= What you are asked to do =
Take the lines from the one containing "This screenshot has" through the final line below and restate them exactly. Omit the pictures.
━━━ Entries provided
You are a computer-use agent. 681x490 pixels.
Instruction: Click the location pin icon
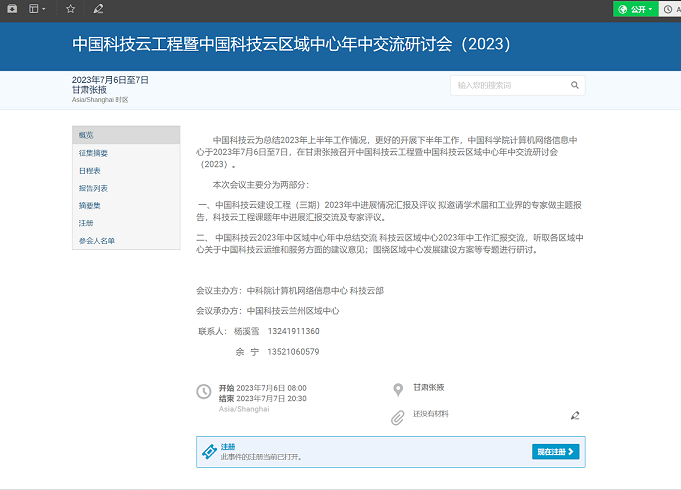pos(397,388)
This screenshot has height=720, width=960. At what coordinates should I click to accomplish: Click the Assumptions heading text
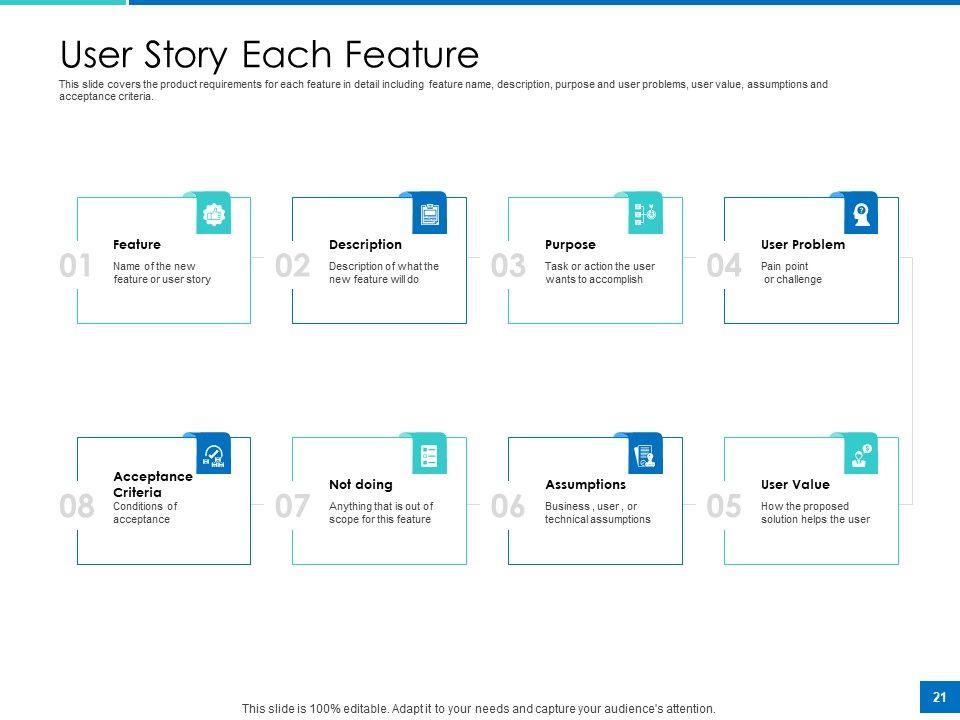[585, 485]
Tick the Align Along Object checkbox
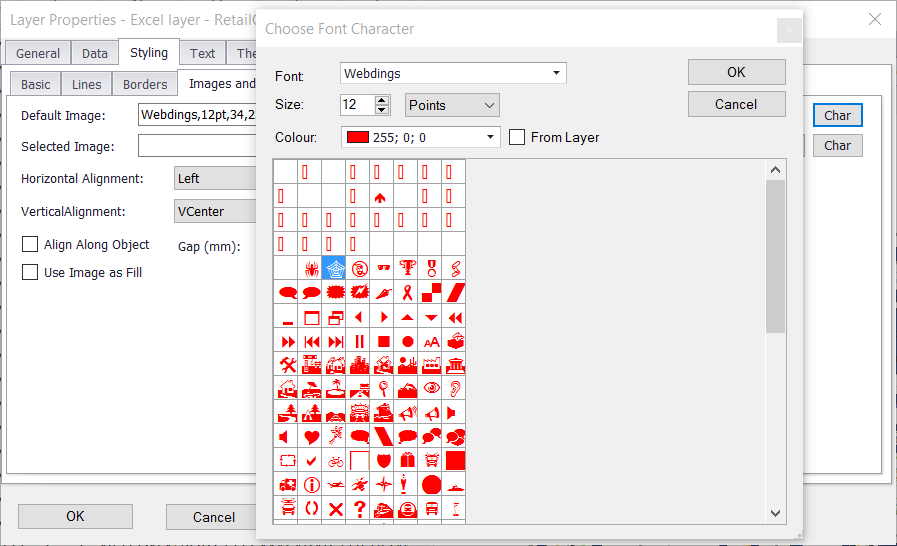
━━━━━━
= Expected output =
This screenshot has height=720, width=960. At what coordinates should I click to accomplish: Click the Assumptions heading text
[585, 485]
Tick the Align Along Object checkbox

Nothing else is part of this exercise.